> [Work item]
In the entries below, identify every line with the string "computer" and copy it.

> [Information shown]
>>>>>
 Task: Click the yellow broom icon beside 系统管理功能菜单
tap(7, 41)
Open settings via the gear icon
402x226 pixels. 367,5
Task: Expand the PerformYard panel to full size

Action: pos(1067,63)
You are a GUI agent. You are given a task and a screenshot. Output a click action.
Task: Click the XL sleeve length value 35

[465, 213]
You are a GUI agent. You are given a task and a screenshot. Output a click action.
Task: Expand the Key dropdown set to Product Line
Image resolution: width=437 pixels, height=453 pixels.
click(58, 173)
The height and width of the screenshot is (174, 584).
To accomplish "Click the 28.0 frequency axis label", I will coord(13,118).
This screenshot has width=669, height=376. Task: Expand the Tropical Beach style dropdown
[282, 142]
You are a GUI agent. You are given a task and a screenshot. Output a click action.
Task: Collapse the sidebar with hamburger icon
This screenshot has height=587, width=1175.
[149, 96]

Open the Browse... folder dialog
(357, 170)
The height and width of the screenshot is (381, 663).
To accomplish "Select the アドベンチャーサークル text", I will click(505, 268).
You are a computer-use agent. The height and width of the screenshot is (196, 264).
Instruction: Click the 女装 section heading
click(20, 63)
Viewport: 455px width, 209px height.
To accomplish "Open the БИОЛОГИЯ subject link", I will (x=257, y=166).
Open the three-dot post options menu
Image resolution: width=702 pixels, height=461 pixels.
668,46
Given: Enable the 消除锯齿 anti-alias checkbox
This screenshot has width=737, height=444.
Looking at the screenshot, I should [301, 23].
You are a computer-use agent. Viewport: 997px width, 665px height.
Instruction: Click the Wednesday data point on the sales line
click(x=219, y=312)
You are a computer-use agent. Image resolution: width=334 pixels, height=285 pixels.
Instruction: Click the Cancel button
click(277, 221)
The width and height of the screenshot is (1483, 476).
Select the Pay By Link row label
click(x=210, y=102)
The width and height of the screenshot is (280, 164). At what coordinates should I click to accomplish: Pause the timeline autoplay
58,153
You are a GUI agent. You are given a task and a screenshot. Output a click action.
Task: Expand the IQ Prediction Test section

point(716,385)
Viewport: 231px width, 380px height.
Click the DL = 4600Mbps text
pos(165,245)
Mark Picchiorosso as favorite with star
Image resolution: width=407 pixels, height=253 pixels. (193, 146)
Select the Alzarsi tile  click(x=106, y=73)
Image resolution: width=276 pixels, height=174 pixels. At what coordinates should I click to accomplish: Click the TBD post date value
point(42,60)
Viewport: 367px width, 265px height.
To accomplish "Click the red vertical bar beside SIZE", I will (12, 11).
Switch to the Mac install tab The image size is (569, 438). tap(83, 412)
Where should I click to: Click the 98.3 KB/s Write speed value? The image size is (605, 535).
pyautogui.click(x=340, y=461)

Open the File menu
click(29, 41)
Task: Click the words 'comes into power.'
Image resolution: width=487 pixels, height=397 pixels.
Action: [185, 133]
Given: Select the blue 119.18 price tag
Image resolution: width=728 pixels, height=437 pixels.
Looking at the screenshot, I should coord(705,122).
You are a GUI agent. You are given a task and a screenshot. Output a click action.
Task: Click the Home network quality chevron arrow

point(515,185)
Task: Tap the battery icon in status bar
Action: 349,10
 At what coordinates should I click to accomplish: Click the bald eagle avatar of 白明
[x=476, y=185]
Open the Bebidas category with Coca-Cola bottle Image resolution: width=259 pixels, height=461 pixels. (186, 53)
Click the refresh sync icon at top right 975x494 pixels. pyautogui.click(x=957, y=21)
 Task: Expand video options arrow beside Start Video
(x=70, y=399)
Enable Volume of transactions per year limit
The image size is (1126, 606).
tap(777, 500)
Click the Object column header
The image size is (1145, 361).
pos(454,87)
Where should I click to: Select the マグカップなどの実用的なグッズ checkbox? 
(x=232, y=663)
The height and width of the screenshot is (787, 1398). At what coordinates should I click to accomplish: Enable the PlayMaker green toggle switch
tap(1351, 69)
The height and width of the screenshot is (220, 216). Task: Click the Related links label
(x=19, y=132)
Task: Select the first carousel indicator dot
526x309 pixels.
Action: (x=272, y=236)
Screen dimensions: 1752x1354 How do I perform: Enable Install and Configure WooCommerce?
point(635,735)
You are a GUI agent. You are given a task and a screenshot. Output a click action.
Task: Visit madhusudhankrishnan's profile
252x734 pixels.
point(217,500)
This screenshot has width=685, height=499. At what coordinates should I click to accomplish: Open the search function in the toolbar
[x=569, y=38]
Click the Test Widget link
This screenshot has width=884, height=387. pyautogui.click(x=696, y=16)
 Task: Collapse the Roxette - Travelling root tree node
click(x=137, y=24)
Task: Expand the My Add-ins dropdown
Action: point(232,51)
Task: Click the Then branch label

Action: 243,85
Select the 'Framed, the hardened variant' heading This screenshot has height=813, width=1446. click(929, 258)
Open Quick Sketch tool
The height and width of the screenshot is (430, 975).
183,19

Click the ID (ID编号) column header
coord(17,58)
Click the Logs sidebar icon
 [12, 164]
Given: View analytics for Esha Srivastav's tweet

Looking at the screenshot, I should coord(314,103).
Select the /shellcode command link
<<<<<
> [Task solution]
You are a computer-use agent. The height and width of the screenshot is (196, 264).
You are a computer-use agent. Viewport: 997px width, 665px height.
You are a computer-use agent. Image resolution: width=334 pixels, height=285 pixels.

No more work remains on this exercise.